Muito casaco e muito tempo pela frente, ainda no morno domingo à noite.
As pessoas vêm chegando, se aglomerando perante os ônibus fechados. Os porta-malas ainda também fechados. Todos esperam que a boa vontade de algum funcionário resolva abrir os benditos compartimentos, para que não mais seja preciso arrastar mochilas, samsonites e primicias no caminho de ida e volta à (e da) lanchonete. Suco de maracujá. Nutry maracujá. As últimas despedidas. Um papo furado, sem assunto, enquanto tudo permanece hermeticamente fechado: ônibus, porta-malas, poltronas, over head compartments, ar condicionado, travesseirinho e cobertores genéricos (porém honestos no combate ao frio noturno).
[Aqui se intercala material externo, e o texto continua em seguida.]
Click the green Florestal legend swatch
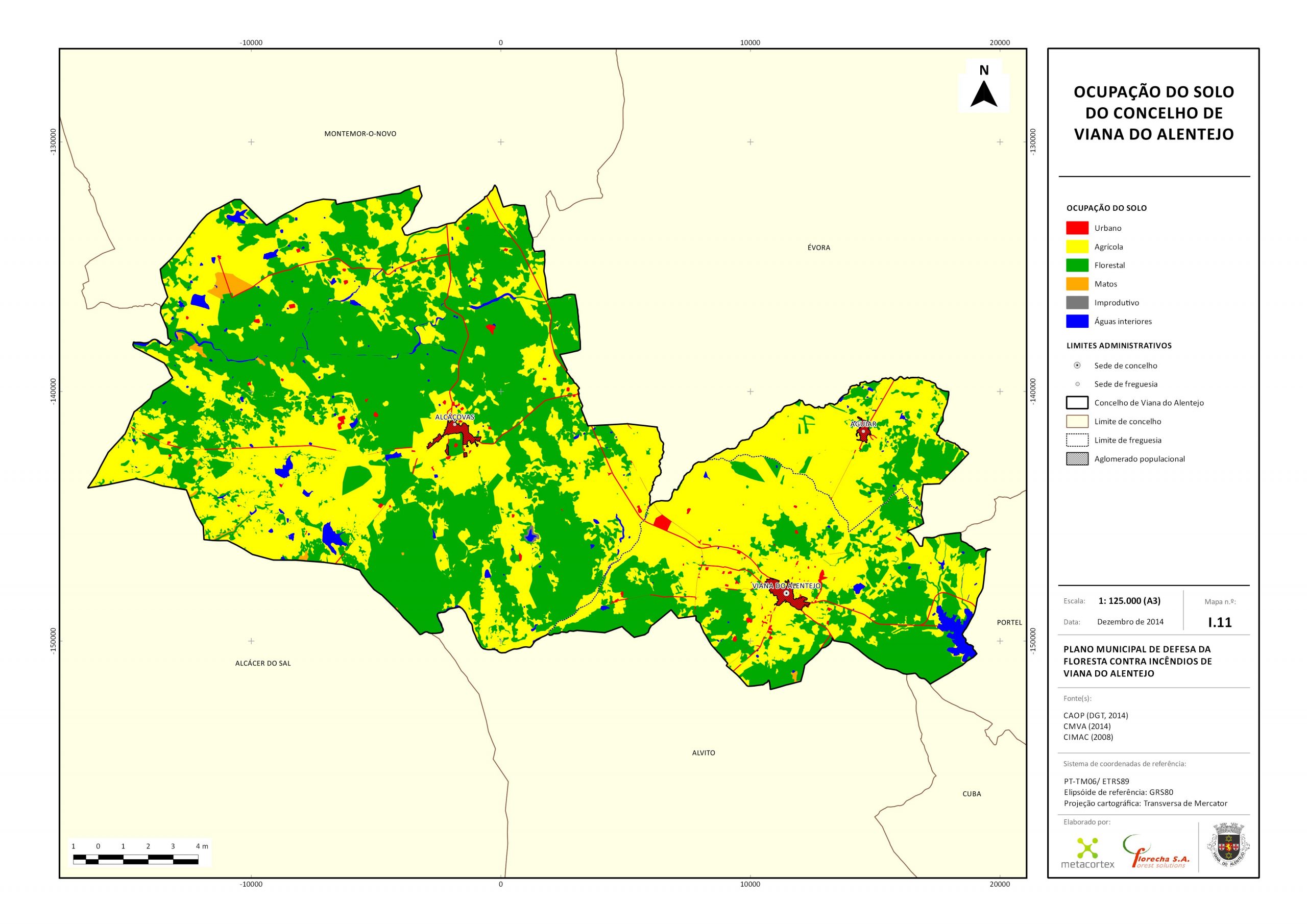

As listas de passageiros são conferidas. Abrem-se as tampas, e bagagens variadas encontram seu lugar, inclusive uma outrora deslocada mesinha de computador e um mini-yorkshire. Minutos aos montes se passam até que a inevitável fila se forma, aguardando a abertura dos portões (de gente, não coisas). O papo continua sem assunto, naquela conversa mole e gramaticalmente relapsa de "ai, amanhã vou estar cansada..." Um dado momento - vai saber quanto se passa!?! - é finalmente possível entrar, reconhecer os assentos, acomodar os pertences.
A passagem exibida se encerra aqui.